Vinikoor MJ, Mulenga L, Siyunda A, Musukuma K, Chilengi R, Moore CB, Chi BH, Davies MA, Egger M, Wandeler G.
To describe the liver disease epidemiology among HIV-infected individuals in Zambia.
We recruited HIV-infected adults (≥18 years) at antiretroviral therapy initiation at two facilities in Lusaka. Using vibration controlled transient elastography we assessed liver stiffness, a surrogate for fibrosis/cirrhosis, and analyzed liver stiffness measurements (LSM) according to established thresholds (>7.0 kPa for significant fibrosis and >11.0 kPa for cirrhosis). All participants underwent standardized screening for potential causes of liver disease including chronic hepatitis B (HBV) and C virus co-infection, herbal medicine, and alcohol use. We used multivariable logistic regression to identify factors associated with elevated liver stiffness.

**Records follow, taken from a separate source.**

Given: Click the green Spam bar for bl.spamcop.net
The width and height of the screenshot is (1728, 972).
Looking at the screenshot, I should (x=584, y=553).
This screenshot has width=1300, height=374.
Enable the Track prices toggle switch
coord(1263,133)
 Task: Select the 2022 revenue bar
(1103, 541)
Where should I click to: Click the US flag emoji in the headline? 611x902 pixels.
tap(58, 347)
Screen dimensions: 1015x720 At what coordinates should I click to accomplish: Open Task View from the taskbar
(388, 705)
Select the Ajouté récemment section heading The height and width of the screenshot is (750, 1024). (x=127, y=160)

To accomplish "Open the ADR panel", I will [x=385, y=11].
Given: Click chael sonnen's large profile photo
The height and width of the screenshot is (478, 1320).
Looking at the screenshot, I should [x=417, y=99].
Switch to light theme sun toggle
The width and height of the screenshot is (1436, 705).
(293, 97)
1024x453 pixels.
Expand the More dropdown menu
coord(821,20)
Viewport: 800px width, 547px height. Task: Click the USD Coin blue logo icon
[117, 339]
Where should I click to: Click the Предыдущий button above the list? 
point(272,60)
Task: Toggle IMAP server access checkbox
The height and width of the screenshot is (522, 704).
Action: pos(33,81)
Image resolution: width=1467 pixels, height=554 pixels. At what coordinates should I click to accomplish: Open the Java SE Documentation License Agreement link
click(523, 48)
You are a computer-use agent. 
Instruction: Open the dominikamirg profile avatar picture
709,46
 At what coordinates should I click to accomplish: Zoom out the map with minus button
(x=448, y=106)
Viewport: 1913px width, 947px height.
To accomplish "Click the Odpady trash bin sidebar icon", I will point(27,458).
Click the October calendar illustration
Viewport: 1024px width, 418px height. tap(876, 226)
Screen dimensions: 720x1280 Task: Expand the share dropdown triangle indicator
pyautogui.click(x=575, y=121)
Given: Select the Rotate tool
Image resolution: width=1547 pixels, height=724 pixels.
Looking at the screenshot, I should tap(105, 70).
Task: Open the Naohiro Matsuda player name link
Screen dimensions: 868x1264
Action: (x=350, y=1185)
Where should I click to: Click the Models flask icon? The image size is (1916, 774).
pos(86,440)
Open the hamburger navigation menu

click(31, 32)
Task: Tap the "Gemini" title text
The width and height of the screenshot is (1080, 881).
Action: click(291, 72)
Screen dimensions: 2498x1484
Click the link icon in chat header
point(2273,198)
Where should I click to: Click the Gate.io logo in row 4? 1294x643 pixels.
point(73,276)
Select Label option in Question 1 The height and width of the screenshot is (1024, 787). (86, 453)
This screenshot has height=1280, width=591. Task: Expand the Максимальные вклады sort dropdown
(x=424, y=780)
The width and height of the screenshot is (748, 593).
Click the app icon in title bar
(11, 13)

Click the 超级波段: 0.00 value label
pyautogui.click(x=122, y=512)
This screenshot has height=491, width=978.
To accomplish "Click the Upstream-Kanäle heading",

Among 798 HIV-infected patients, 651 had a valid LSM (median age, 34 years; 53% female). HBV co-infection (12%) and alcohol use disorders (41%) were common and hepatitis C virus co-infection (<1%) was rare. According to LSM, 75 (12%) had significant fibrosis and 13 (2%) had cirrhosis. In multivariable analysis, HBV co-infection as well as male sex, increased age, and WHO clinical stage 3 or 4 were independently associated with LSM >7.0 kPa (all P<0.05). HBV co-infection was the only independent risk factor for LSM >11.0 kPa. Among HIV-HBV patients, those with elevated ALT and HBV viral load were more likely to have significant liver fibrosis than patients with normal markers of HBV activity.
HBV co-infection was the most important risk factor for liver fibrosis and cirrhosis and should be diagnosed early in HIV care to optimize treatment outcomes. This article is protected by copyright. All rights reserved.